What you return must match the listing below exactly.

START Listed entries

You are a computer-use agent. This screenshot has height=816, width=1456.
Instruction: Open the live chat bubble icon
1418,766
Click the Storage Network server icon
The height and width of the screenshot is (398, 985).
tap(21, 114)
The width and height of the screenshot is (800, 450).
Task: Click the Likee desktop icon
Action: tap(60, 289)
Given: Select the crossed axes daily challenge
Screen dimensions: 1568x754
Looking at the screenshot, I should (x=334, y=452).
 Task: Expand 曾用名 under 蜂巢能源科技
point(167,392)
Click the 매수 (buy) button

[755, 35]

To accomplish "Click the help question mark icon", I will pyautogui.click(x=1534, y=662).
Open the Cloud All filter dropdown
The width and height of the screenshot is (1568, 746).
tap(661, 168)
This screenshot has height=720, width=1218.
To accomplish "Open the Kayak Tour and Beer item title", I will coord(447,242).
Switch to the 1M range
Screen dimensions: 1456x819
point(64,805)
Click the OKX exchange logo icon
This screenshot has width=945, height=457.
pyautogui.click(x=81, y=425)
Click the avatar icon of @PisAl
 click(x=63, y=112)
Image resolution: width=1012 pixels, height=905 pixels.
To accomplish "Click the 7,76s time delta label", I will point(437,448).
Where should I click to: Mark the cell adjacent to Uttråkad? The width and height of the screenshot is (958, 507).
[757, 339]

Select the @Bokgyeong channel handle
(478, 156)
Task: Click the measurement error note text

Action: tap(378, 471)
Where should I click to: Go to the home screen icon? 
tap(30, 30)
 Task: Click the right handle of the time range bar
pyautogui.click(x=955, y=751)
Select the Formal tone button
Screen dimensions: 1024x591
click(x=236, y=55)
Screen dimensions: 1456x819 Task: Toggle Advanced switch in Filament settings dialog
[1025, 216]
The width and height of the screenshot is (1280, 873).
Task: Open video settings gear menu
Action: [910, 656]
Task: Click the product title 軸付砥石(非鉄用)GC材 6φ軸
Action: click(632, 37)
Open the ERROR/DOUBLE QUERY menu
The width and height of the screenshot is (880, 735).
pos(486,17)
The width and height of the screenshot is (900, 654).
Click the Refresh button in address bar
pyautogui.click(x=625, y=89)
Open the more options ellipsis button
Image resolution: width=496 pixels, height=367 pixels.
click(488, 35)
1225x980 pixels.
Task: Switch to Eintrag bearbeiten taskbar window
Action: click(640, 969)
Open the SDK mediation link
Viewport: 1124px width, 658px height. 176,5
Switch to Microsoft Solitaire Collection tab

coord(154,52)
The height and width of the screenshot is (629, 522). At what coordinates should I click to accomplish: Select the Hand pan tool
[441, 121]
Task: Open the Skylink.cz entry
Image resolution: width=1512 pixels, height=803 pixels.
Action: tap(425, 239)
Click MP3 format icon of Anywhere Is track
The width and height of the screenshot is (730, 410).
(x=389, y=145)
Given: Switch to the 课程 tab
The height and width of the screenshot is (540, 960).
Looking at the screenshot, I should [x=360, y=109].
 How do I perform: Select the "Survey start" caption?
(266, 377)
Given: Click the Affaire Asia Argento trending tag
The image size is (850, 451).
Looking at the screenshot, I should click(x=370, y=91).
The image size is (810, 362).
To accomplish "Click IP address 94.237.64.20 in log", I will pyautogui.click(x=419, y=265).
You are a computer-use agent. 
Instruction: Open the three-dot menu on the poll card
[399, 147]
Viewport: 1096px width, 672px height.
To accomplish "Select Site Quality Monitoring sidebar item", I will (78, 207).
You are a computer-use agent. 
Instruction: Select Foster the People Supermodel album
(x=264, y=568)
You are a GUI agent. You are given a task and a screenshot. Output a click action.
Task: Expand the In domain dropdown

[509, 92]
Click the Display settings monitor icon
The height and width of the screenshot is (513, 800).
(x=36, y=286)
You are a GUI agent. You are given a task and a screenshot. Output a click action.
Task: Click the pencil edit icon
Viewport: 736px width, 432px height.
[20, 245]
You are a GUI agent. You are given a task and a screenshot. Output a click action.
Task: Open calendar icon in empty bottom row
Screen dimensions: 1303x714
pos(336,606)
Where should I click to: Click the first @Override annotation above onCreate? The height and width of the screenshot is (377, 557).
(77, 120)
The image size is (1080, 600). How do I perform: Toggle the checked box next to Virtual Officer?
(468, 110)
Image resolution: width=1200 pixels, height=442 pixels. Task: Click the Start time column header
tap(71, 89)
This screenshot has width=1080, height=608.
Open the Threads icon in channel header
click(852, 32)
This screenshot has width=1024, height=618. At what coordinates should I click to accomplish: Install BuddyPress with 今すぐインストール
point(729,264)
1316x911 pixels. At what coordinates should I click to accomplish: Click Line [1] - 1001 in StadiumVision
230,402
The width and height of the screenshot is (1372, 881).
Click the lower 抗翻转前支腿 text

END Listed entries

Result of this task:
You are a computer-use agent. This screenshot has height=816, width=1456.
Instruction: Open the live chat bubble icon
1418,766
Click the Storage Network server icon
The height and width of the screenshot is (398, 985).
tap(21, 114)
The width and height of the screenshot is (800, 450).
Task: Click the Likee desktop icon
Action: tap(60, 289)
Given: Select the crossed axes daily challenge
Screen dimensions: 1568x754
Looking at the screenshot, I should (x=334, y=452).
 Task: Expand 曾用名 under 蜂巢能源科技
point(167,392)
Click the 매수 (buy) button

[755, 35]

To accomplish "Click the help question mark icon", I will pyautogui.click(x=1534, y=662).
Open the Cloud All filter dropdown
The width and height of the screenshot is (1568, 746).
tap(661, 168)
This screenshot has height=720, width=1218.
To accomplish "Open the Kayak Tour and Beer item title", I will coord(447,242).
Switch to the 1M range
Screen dimensions: 1456x819
point(64,805)
Click the OKX exchange logo icon
This screenshot has width=945, height=457.
pyautogui.click(x=81, y=425)
Click the avatar icon of @PisAl
 click(x=63, y=112)
Image resolution: width=1012 pixels, height=905 pixels.
To accomplish "Click the 7,76s time delta label", I will point(437,448).
Where should I click to: Mark the cell adjacent to Uttråkad? The width and height of the screenshot is (958, 507).
[757, 339]

Select the @Bokgyeong channel handle
(478, 156)
Task: Click the measurement error note text

Action: tap(378, 471)
Where should I click to: Go to the home screen icon? 
tap(30, 30)
 Task: Click the right handle of the time range bar
pyautogui.click(x=955, y=751)
Select the Formal tone button
Screen dimensions: 1024x591
click(x=236, y=55)
Screen dimensions: 1456x819 Task: Toggle Advanced switch in Filament settings dialog
[1025, 216]
The width and height of the screenshot is (1280, 873).
Task: Open video settings gear menu
Action: [910, 656]
Task: Click the product title 軸付砥石(非鉄用)GC材 6φ軸
Action: click(632, 37)
Open the ERROR/DOUBLE QUERY menu
The width and height of the screenshot is (880, 735).
pos(486,17)
The width and height of the screenshot is (900, 654).
Click the Refresh button in address bar
pyautogui.click(x=625, y=89)
Open the more options ellipsis button
Image resolution: width=496 pixels, height=367 pixels.
click(488, 35)
1225x980 pixels.
Task: Switch to Eintrag bearbeiten taskbar window
Action: click(640, 969)
Open the SDK mediation link
Viewport: 1124px width, 658px height. 176,5
Switch to Microsoft Solitaire Collection tab

coord(154,52)
The height and width of the screenshot is (629, 522). At what coordinates should I click to accomplish: Select the Hand pan tool
[441, 121]
Task: Open the Skylink.cz entry
Image resolution: width=1512 pixels, height=803 pixels.
Action: tap(425, 239)
Click MP3 format icon of Anywhere Is track
The width and height of the screenshot is (730, 410).
(x=389, y=145)
Given: Switch to the 课程 tab
The height and width of the screenshot is (540, 960).
Looking at the screenshot, I should [x=360, y=109].
 How do I perform: Select the "Survey start" caption?
(266, 377)
Given: Click the Affaire Asia Argento trending tag
The image size is (850, 451).
Looking at the screenshot, I should click(x=370, y=91).
The image size is (810, 362).
To accomplish "Click IP address 94.237.64.20 in log", I will pyautogui.click(x=419, y=265).
You are a computer-use agent. 
Instruction: Open the three-dot menu on the poll card
[399, 147]
Viewport: 1096px width, 672px height.
To accomplish "Select Site Quality Monitoring sidebar item", I will (78, 207).
You are a computer-use agent. 
Instruction: Select Foster the People Supermodel album
(x=264, y=568)
You are a GUI agent. You are given a task and a screenshot. Output a click action.
Task: Expand the In domain dropdown

[509, 92]
Click the Display settings monitor icon
The height and width of the screenshot is (513, 800).
(x=36, y=286)
You are a GUI agent. You are given a task and a screenshot. Output a click action.
Task: Click the pencil edit icon
Viewport: 736px width, 432px height.
[20, 245]
You are a GUI agent. You are given a task and a screenshot. Output a click action.
Task: Open calendar icon in empty bottom row
Screen dimensions: 1303x714
pos(336,606)
Where should I click to: Click the first @Override annotation above onCreate? The height and width of the screenshot is (377, 557).
(77, 120)
The image size is (1080, 600). How do I perform: Toggle the checked box next to Virtual Officer?
(468, 110)
Image resolution: width=1200 pixels, height=442 pixels. Task: Click the Start time column header
tap(71, 89)
This screenshot has width=1080, height=608.
Open the Threads icon in channel header
click(852, 32)
This screenshot has width=1024, height=618. At what coordinates should I click to accomplish: Install BuddyPress with 今すぐインストール
point(729,264)
1316x911 pixels. At what coordinates should I click to accomplish: Click Line [1] - 1001 in StadiumVision
230,402
The width and height of the screenshot is (1372, 881).
Click the lower 抗翻转前支腿 text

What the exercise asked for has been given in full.